Les énormes quantités de données génétiques provenant de personnes âgées ont révélé des indices sur les maladies liées à l'âge.
Le projet est co-dirigé par Neil Risch, PhD, de l'Université de Californie à San Francisco (UCSF), et des études utilisant ces données ont déjà été publiées dans la revue. La génétique.
Le Dr Risch déclare: «Il s’agit d’un trésor incroyable de données. Les informations recueillies lors des soins médicaux sont beaucoup plus complètes que les mesures isolées que nous réaliserions dans une étude de recherche traditionnelle.
"En reliant ces dossiers cliniques aux données génomiques de chaque personne, nous avons maintenant le pouvoir de dépister de nombreuses contributions génétiques et environnementales à la maladie."
Les chercheurs ont déjà utilisé les informations génétiques collectées par les prestataires de soins de santé pour identifier les variantes liées à:
- Cancer de la prostate
- Les allergies
- Glaucome
- Dégénérescence maculaire
- Diabète
- Taux de cholestérol élevé.
La beauté de cet ensemble de données, explique le Dr Risch, "est qu’il couvre un nombre incalculable de maladies et de traits, et que les dossiers médicaux sont constamment mis à jour au fur et à mesure que la cohorte vieillit".
Des échantillons d'ADN ont été extraits d'échantillons de salive de 110 266 personnes, les chercheurs de l'UCSF travaillant avec le Programme de recherche Kaiser Permanente sur les gènes, l'environnement et la santé.
Les premiers rapports publiés dans la revue décrivent les caractéristiques génétiques des volontaires, comment leur appartenance ethnique déclarée est liée à l'ascendance génétique, et les détails des méthodes innovantes qui leur ont permis de compléter l'analyse de l'ADN en 14 mois.

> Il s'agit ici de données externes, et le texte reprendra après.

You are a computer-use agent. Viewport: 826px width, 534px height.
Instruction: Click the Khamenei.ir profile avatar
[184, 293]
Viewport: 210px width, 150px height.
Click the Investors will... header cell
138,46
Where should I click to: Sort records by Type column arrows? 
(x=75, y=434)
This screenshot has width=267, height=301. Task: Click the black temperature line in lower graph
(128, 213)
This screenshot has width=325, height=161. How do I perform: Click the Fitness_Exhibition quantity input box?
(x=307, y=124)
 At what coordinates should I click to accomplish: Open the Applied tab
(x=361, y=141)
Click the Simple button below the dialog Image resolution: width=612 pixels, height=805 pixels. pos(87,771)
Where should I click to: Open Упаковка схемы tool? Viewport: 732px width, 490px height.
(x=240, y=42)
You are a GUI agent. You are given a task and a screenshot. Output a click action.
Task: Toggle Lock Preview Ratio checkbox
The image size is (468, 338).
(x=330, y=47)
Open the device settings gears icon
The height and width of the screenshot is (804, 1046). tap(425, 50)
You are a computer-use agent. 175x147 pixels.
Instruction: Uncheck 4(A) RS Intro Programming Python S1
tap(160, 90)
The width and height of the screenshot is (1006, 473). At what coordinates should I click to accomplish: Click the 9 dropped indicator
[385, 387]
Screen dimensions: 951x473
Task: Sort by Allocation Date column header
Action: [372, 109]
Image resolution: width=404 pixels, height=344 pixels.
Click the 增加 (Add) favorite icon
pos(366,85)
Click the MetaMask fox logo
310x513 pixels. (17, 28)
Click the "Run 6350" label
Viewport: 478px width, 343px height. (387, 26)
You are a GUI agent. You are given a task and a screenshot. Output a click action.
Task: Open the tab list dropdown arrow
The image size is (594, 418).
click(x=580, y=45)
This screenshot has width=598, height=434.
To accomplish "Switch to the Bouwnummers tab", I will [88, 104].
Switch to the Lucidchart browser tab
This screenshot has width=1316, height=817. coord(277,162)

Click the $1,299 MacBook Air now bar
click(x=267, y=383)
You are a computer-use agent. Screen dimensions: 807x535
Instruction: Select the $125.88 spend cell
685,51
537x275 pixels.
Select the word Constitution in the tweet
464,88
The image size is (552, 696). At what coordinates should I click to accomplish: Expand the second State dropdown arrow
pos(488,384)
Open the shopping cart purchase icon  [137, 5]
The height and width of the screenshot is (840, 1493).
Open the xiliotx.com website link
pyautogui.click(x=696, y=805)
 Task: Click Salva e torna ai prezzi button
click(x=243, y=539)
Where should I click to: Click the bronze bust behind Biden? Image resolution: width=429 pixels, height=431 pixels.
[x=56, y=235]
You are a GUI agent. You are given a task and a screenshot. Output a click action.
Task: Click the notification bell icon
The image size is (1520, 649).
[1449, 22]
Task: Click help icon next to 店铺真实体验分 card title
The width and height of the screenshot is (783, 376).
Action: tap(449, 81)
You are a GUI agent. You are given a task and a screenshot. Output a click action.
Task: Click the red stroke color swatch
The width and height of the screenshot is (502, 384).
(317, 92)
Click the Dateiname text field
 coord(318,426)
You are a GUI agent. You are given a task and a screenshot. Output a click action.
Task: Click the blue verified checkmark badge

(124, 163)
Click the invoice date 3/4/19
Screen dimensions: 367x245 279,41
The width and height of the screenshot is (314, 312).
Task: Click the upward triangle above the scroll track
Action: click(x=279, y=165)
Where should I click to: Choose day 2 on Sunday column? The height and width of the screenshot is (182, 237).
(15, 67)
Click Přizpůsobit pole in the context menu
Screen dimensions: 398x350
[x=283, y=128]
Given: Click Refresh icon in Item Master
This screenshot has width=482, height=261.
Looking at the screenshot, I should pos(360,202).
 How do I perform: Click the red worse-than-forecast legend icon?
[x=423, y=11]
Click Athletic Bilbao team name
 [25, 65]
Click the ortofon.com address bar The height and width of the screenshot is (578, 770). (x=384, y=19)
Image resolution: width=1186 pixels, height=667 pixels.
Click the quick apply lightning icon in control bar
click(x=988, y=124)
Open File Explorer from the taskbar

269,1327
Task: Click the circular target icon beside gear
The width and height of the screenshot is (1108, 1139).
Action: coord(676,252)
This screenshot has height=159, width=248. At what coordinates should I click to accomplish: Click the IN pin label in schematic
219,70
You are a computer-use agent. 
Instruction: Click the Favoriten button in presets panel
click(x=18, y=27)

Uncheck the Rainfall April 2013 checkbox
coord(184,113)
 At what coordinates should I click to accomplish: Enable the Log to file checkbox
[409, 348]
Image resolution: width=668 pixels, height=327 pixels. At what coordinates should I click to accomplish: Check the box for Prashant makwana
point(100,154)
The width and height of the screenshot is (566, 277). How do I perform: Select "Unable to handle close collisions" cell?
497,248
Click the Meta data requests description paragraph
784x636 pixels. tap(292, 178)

Plus de 100 000 échantillons génétiques traités en seulement 2 ans
L'équipe décrit comment elle a traité plus de 100 000 échantillons pour caractériser 70 milliards de variantes génétiques en seulement 2 ans. Le co-auteur, le professeur Pui-Yan Kwok, de l'Institut de génétique humaine de l'UCSF, a déclaré: "En 2009, la tâche était énorme, cela n'avait pas été fait si vite auparavant".
Le très grand volume d’échantillons a demandé à l’équipe de développer un système robotisé à haut débit, qui a terminé les tests en 4 mois.
L'âge moyen des participants de la cohorte étant de 63 ans, la recherche s'est concentrée sur les maladies liées à l'âge. Il a inclus une étude sur la longueur des télomères, les capuchons protecteurs sur les chromosomes qui influencent ces conditions.
La longueur des télomères a plus diminué chez les hommes que chez les femmes âgées de 50 à 75 ans, mais a légèrement augmenté chez les hommes et les femmes de 80 à 90 ans.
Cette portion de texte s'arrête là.